Climate finance in Trinidad and Tobago includes a mixture of domestic and internationally sourced funding for climate change adaptation, mitigation and resilience.

== Nationally determined contributions ==

Trinidad and Tobago is a party to the United Nations Framework Convention on Climate Change (UNFCCC) and has signed and ratified the Paris Agreement. The country's nationally determined contribution is to avoid 103 million tonnes CO2e of emissions at a projected cost of US$2 billion.

==Major financial support==
Between 2010 and 2020, major climate finance for the Government of Trinidad and Tobago came from the national budget, European Union Environment Programme, the Global Environment Facility, the United Nations Environment Programme, and the Green Climate Fund. The largest single investment consisted TT$500 million (approximately US$72 million) in compressed natural gas (CNG) as a replacement for gasoline and diesel as a transport fuel.

==Government financing needs==
According to the first Biennial Update Report (BUR) submitted to the UNFCCC in 2021, the most important funding needs included US$2,000,000 to build a wind atlas for the country (in order to assess the country's wind energy potential), US$930,000 to sustain greenhouse gas emission data collection, US$500,000 to identify sites for carbon capture and storage, and US$450,000 to establish a monitoring, reporting and verification and Enhanced Transparency Framework unit within the government.

==Non-governmental role==
Funding from international donors generally flows through the government of Trinidad and Tobago, making it difficult for grassroots organisations to gain access. Environmentalist Omar Mohammed of the Cropper Foundation described the process of accessing funding through the government as "exceedingly complex", while Akilah Jaramogi of the Fondes Amandes Community Reafforestation Project stressed the importance of providing grants, not loans, to civil society groups, which lack the ability to repay loans.

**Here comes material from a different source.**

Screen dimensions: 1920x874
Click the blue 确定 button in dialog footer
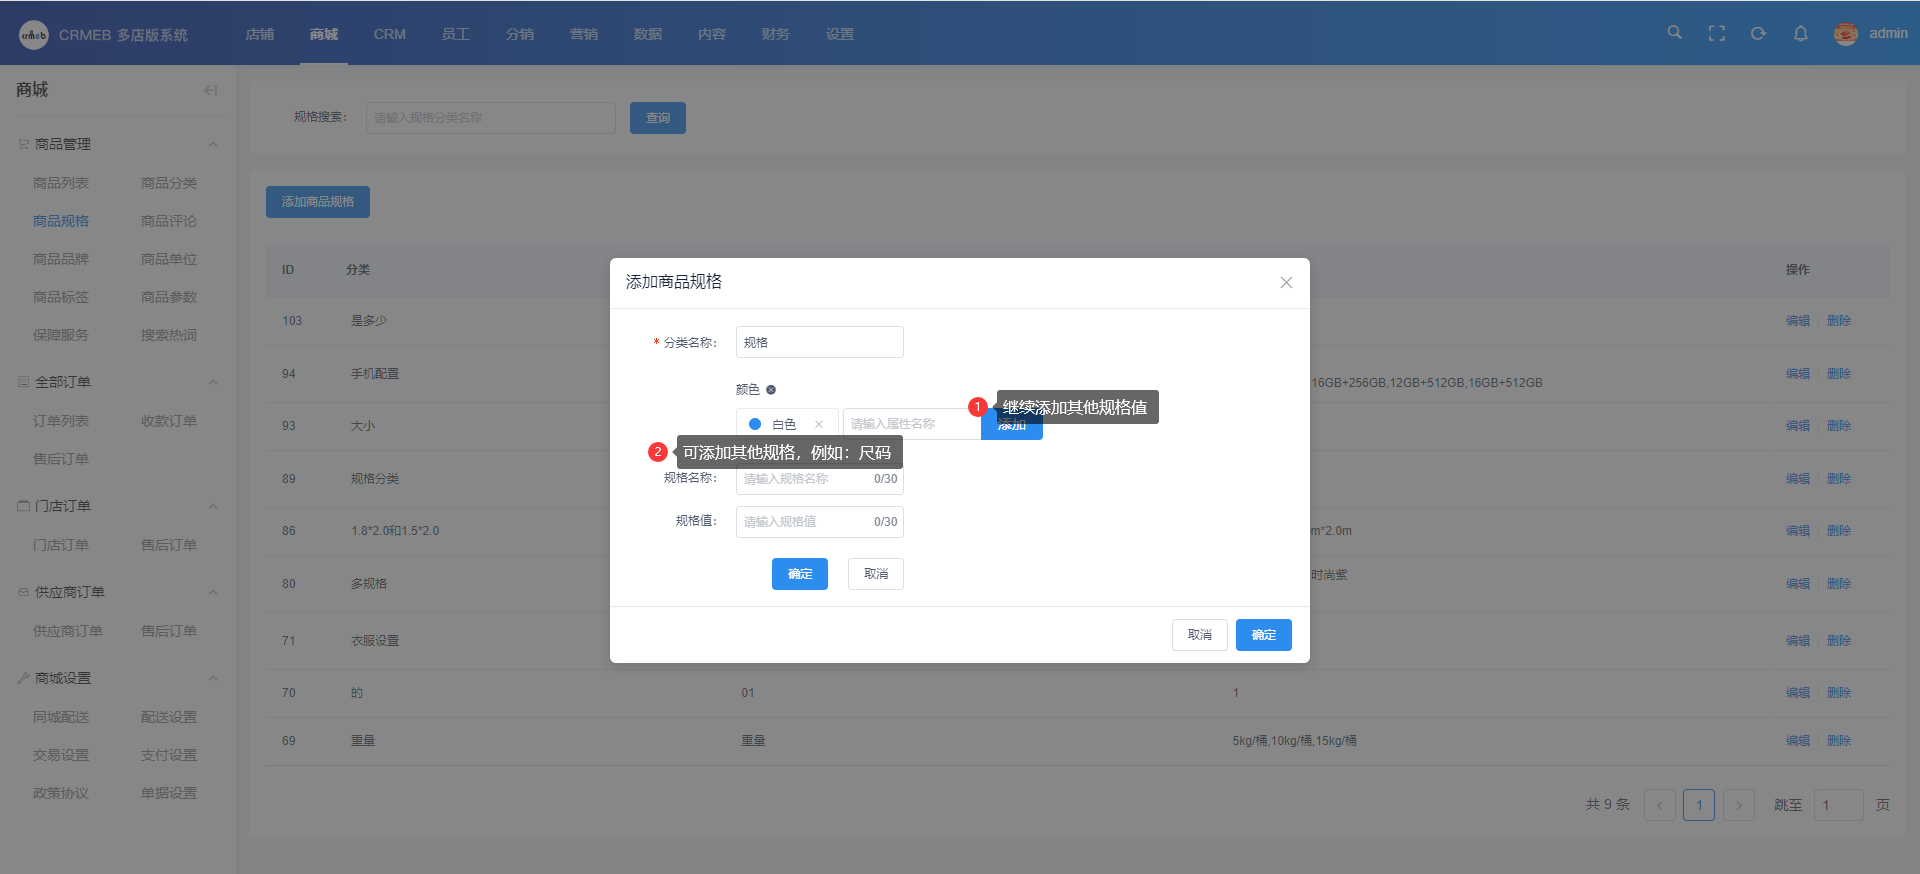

ANSA Merchant Bank, the Cropper Foundation and the Netherlands-based Capitals Coalition formed the Caribbean Natural Capital Hub in 2022 to provide loans and grants to small and medium-sized businesses in the Caribbean as well as to support environmental sustainability and climate change mitigation.

== Responses ==
Trinidad and Tobago economist Jwala Rambarran pointed out the inequity involved in financing climate change adaptation and mitigation through "high cost loans from rich countries" which further contribute to the debt burden of Caribbean nations. Despite making promises to contribute $100 billion US a year, Rambarran said "the rich industrialised countries have not kept their climate promise".

Trinidad and Tobago 0.09% of global emissions, and the remainder of the region contributes far less. This, according to Rambarran, has result in a situation where "Caribbean countries are disproportionately and tragically affected by the climate crisis which they did not create".